▶ **Dataset records**:

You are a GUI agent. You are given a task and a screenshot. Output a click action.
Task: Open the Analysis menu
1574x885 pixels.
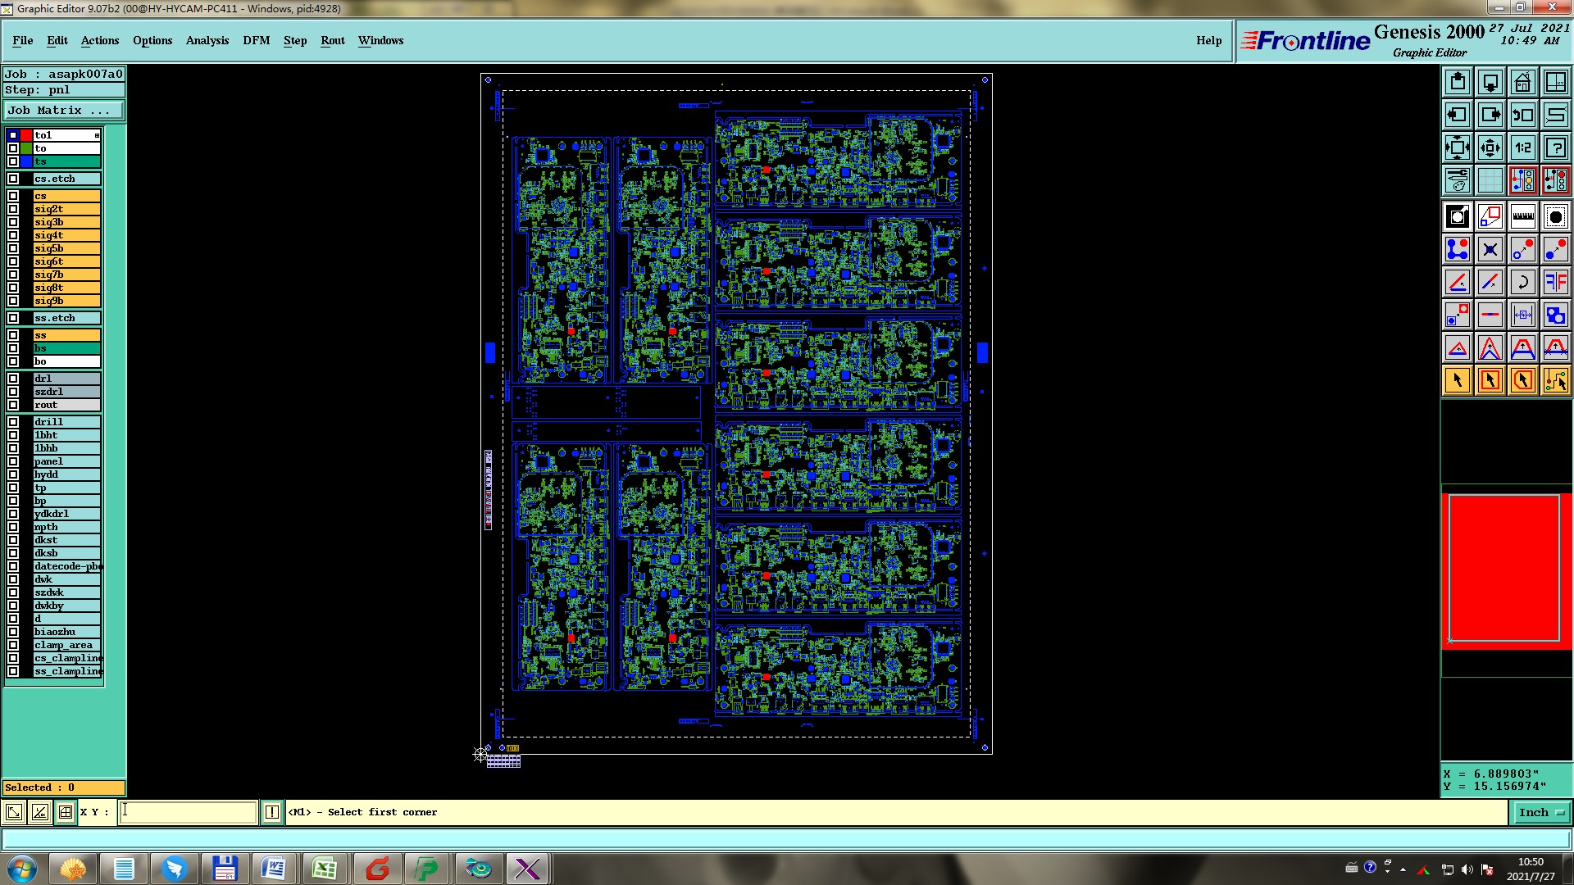[207, 40]
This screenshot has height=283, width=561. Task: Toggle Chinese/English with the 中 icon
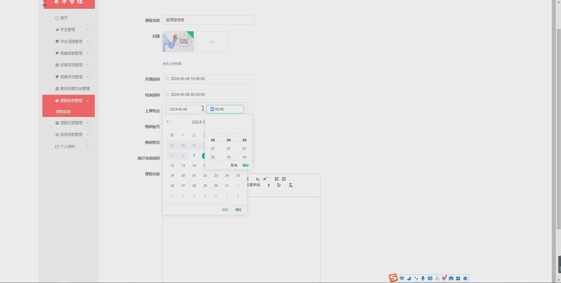click(401, 278)
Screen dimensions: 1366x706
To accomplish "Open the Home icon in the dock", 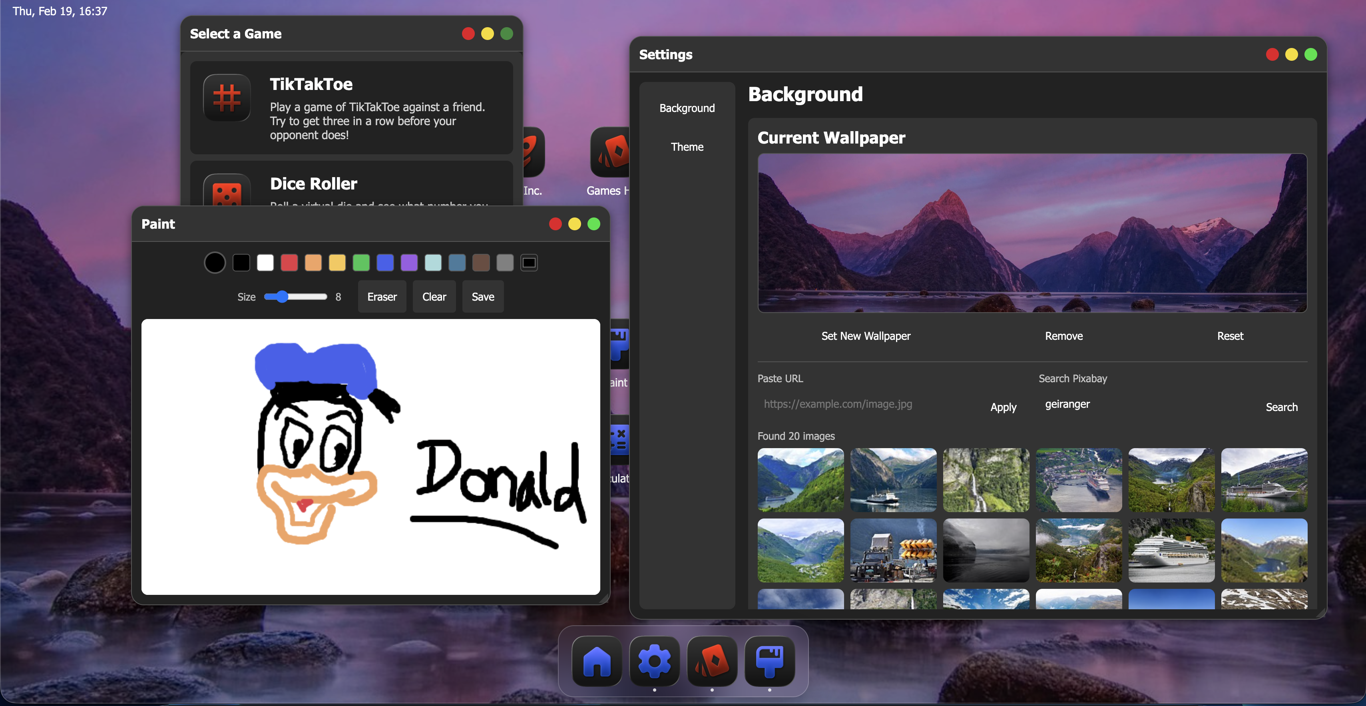I will (597, 661).
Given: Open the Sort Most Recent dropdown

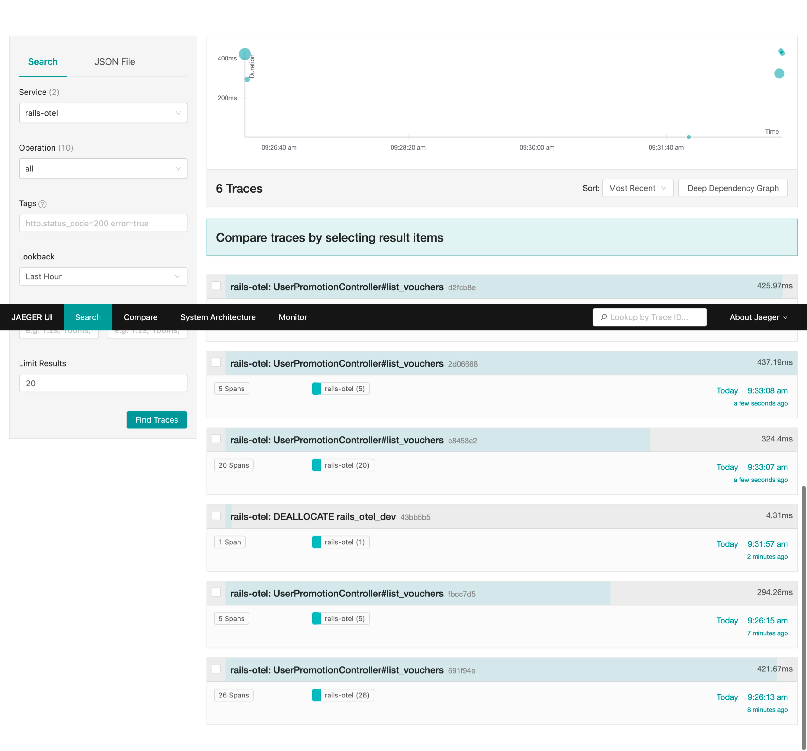Looking at the screenshot, I should pyautogui.click(x=637, y=188).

▶ **What you should do**:
Print out the entries above word for word from the first line to the line containing "Screen dimensions: 1366x706", both included, omitting the pictures.

▶ **Answer for this exercise**:
You are a GUI agent. You are given a task and a screenshot. Output a click action.
Task: Open the Analysis menu
1574x885 pixels.
[207, 40]
This screenshot has height=283, width=561. Task: Toggle Chinese/English with the 中 icon
click(401, 278)
Screen dimensions: 1366x706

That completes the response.